To nurture the skills of resilience is key to providing young people with the ability to cope with stress, adversity, failure and challenges. Resilience is evident when young people have a greater ability to “bounce back” when faced with difficulties and achieve positive outcomes.

Resilience empowers an individual to recognise that everyone has physical and mental health and that mental health can move between healthy and poor, dependent on an individual’s circumstances. It empowers a person to recognise poor mental health in themselves and others and be aware of support that is available.

It is widely recognised that a child’s emotional health and wellbeing influences their cognitive development and learning, as well as their physical and social health and their mental wellbeing in adulthood.

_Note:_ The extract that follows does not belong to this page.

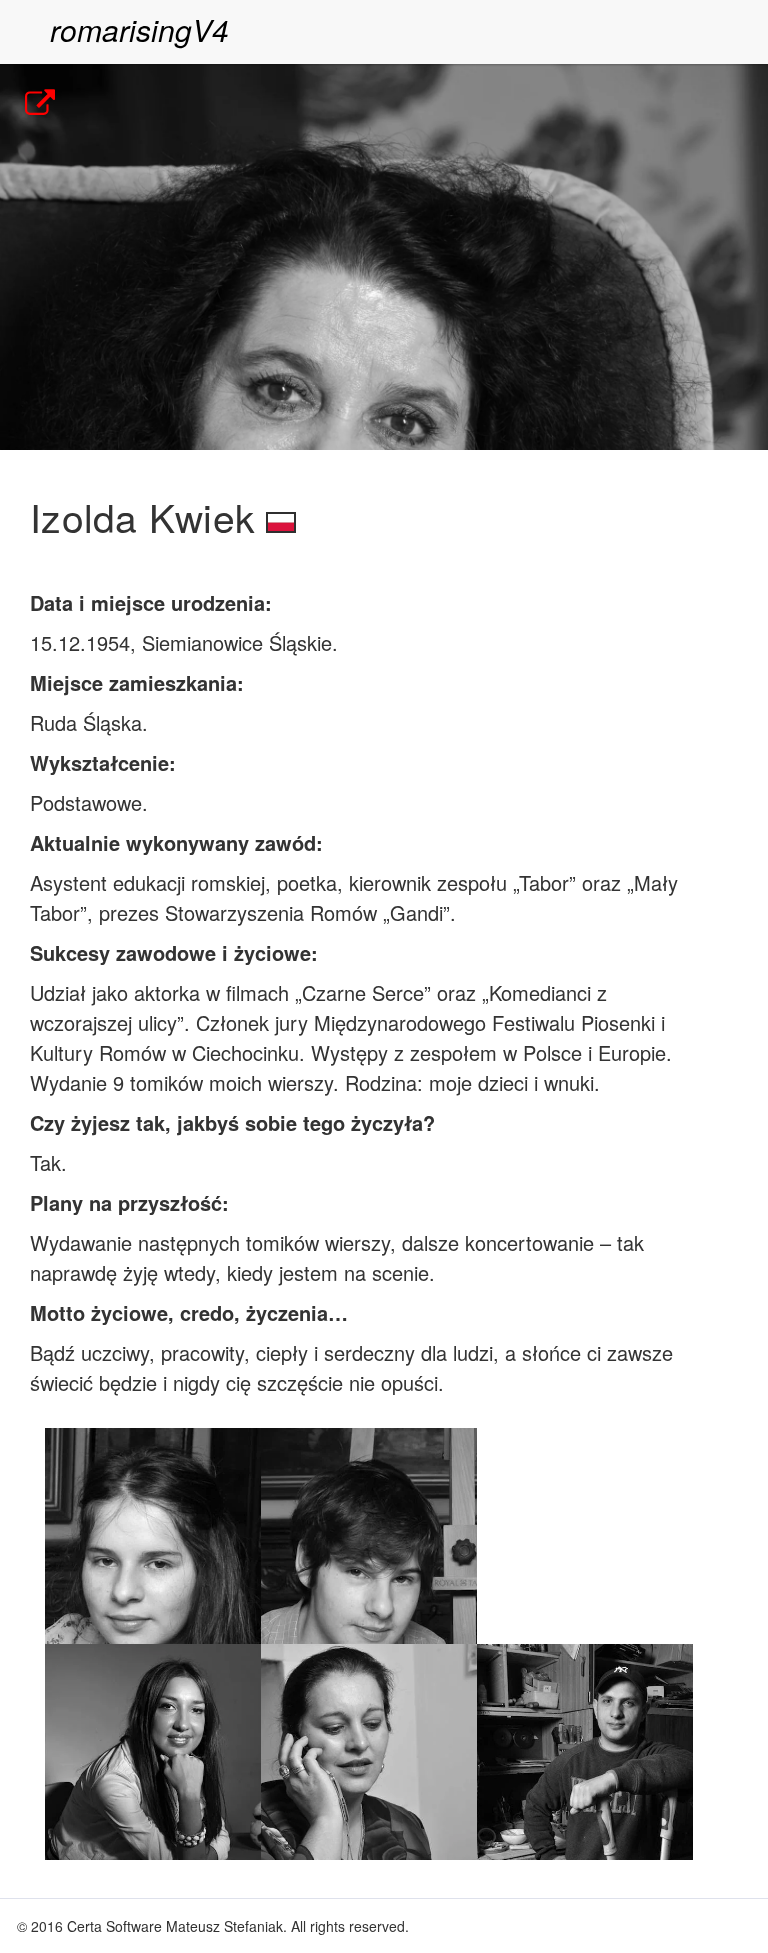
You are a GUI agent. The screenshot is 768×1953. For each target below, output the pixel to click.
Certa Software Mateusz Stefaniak (175, 1926)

In an average class of 30 15-year-old pupils:

  • three could have a mental disorder
  • ten are likely to have witnessed their parents separate
  • one could have experienced the death of a parent
  • seven are likely to have been bullied
  • six may be self-harming

The Department for Education (DfE) recognises that: “in order to help their pupils succeed; schools have a role to play in supporting them to be resilient and mentally healthy”. Moreover schools have a duty to promote the wellbeing of students. DfE also identifies a whole-school approach to promoting good mental health as a protective factor for child and adolescent mental health. Although schools and colleges play a significant and valuable role in helping to promote student emotional health and wellbeing, their contribution should be considered as one element of a wider multi-agency approach.

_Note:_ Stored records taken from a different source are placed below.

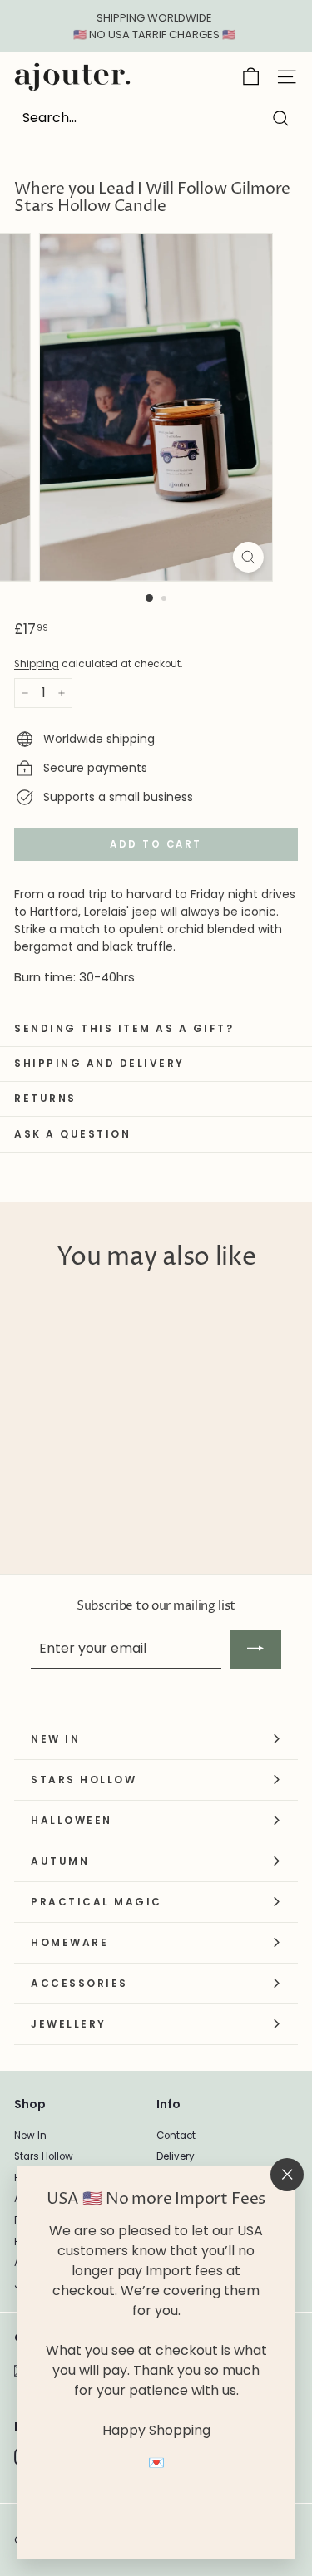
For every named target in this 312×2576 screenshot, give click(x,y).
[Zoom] (248, 557)
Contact (176, 2135)
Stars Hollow (43, 2156)
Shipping (36, 664)
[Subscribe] (255, 1649)
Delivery (175, 2156)
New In (30, 2135)
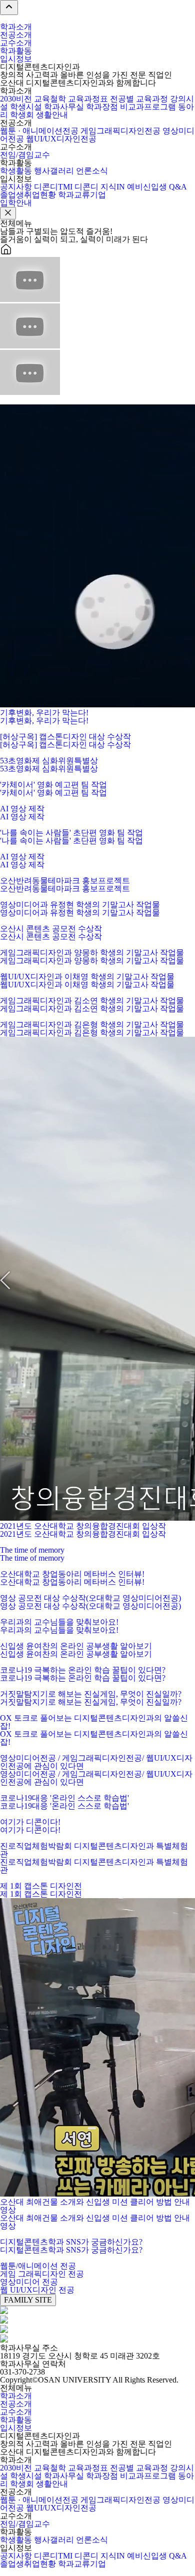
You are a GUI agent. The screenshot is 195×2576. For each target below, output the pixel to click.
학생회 (22, 114)
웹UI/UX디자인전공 (61, 138)
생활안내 (52, 114)
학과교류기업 (82, 194)
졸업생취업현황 (28, 194)
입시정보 (16, 58)
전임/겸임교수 (25, 154)
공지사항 (16, 186)
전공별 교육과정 (139, 98)
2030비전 (16, 98)
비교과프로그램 (148, 106)
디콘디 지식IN (99, 186)
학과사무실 (64, 106)
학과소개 (16, 26)
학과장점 (102, 106)
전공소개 (16, 34)
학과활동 (16, 50)
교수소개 (16, 42)
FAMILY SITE (28, 2300)
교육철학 (50, 98)
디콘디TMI (53, 186)
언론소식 (92, 170)
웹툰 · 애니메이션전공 (39, 130)
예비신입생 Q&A (156, 186)
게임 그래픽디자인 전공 (42, 2274)
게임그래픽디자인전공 (120, 130)
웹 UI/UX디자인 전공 (37, 2290)
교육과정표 (88, 98)
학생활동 (16, 170)
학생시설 (26, 106)
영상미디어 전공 (29, 2282)
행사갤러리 (54, 170)
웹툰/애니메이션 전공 (38, 2266)
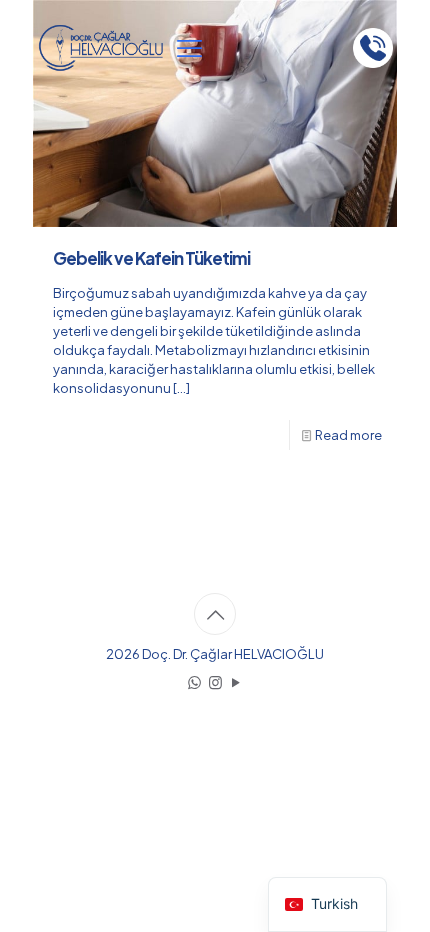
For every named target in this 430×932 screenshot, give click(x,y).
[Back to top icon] (215, 614)
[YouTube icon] (236, 681)
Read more (348, 435)
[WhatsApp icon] (194, 681)
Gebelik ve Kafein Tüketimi (151, 258)
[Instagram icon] (215, 681)
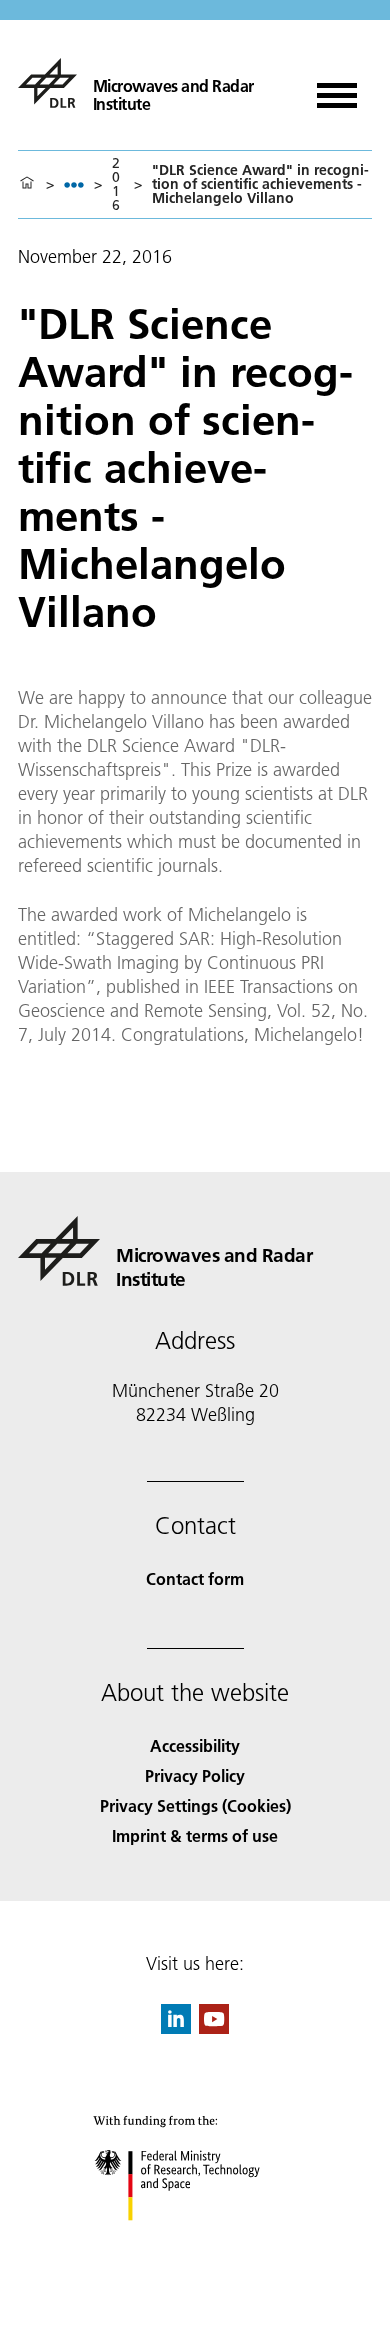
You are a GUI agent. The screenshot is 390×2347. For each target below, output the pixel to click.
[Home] (27, 184)
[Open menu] (337, 88)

The Children and Young People’s Mental Health and Wellbeing Taskforce recommends that schools assign a lead on mental health issues who would be responsible for linking schools with expertise, identifying issues and making referrals.

Source – DfE

By the end of primary school students should be able to

  • Explain what is meant by the term ‘mental health’.
  • Identify everyday behaviours that can help to support mental (and physical) health.
  • Recognise that we can take care of our mental health (as well as our physical health).